Youngstowner sends notes to Grohl Alley, message to vandal
Randy Scott, left, and Bill King pull a musical note cut from a piece of steel at H.R. Evans Steel in East Palestine, destined for David Grohl Alley in Warren.
By Ed Runyan
Kenny Greco is a Youngstown South Sider and a musician, so when he learned that someone vandalized paintings and a steel sculpture in David Grohl Alley in Warren on April 5, he was incensed.
“I can’t stand when someone does something nice and someone does something to ruin it,” Greco said of projects such as gardens in Youngstown or the creation of an art-filled tribute to a Warren-born musician.
Greco is also a “massive Dave Grohl fan,” he said, because the former Nirvana drummer and Foo Fighters performer is “real, he’s talent. I respect the hell out of him.”

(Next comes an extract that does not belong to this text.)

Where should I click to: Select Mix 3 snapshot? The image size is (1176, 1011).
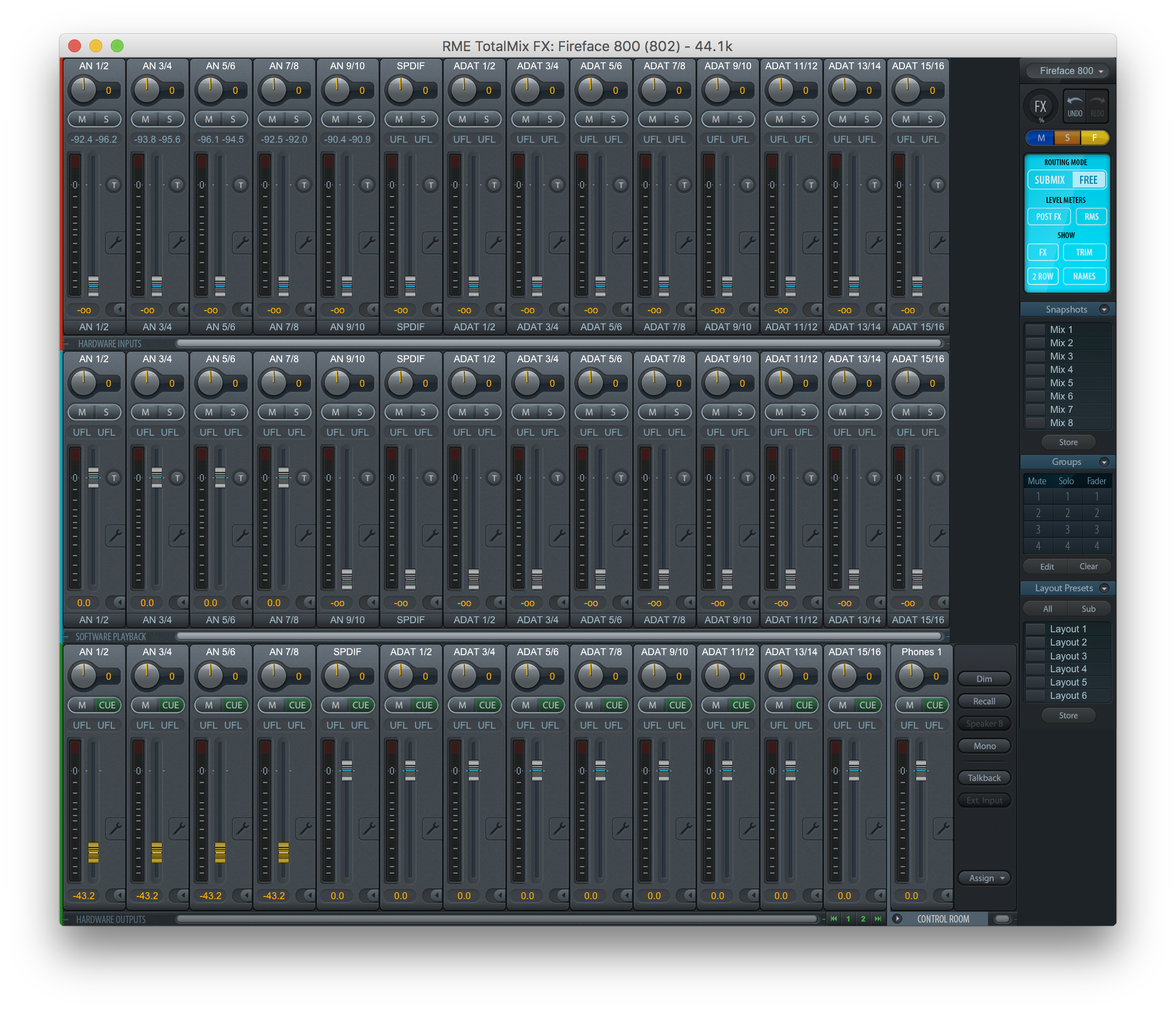click(x=1061, y=356)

So when the founders of the Warren alley contacted Greco recently to ask if he’d supply some scrap steel for musical notes they wanted to add to the alley, he was eager to help.
“Why are there still people who want to ruin something? We’ll fix it and make it better than it was before,” Greco said.
“I not only wanted it for the [the damage to the alley], but because it was like an invisible middle finger for the people who did it,” Greco said.
On Wednesday morning, Greco stopped production briefly at H.R. Evans, a factory his family runs in East Palestine, so his workers could use a plasma cutter and fabricate several music notes on quarter-inch steel sheets.
He provided a couple thousand dollars in labor and materials to produce the notes. About five more notes, along with the lines that make up a sheet of music, will be delivered in a few days.
Warren-Austintown artist Aaron Chine and his father will weld them together into a sheet-music tribute to Grohl, and other creative touches will be added.
It will be installed on the west end of the alley — alongside a 90-foot drive-thru lane for Burger King. It may be a replacement for an “ugly guard rail,” or it may be added to the guard rail, said alley founder Joe O’Grady.
The musical notes will be durable, O’Grady said. “It takes four people to carry one note,” O’Grady said. The notes are between 5 feet and 7 feet tall.
Greco said he’ll enjoy knowing he helped make the alley better and helped send the message that people from bruised towns such as Youngstown and Warren are fighters.
“I can’t wait to see this when it’s done,” he said. “It’s going to be really neat.”
Police have charged Kurtis Aguilera, 35, of Miami, who has relatives in Warren, with damaging about 10 pieces of artwork in the alley, but he has not been located.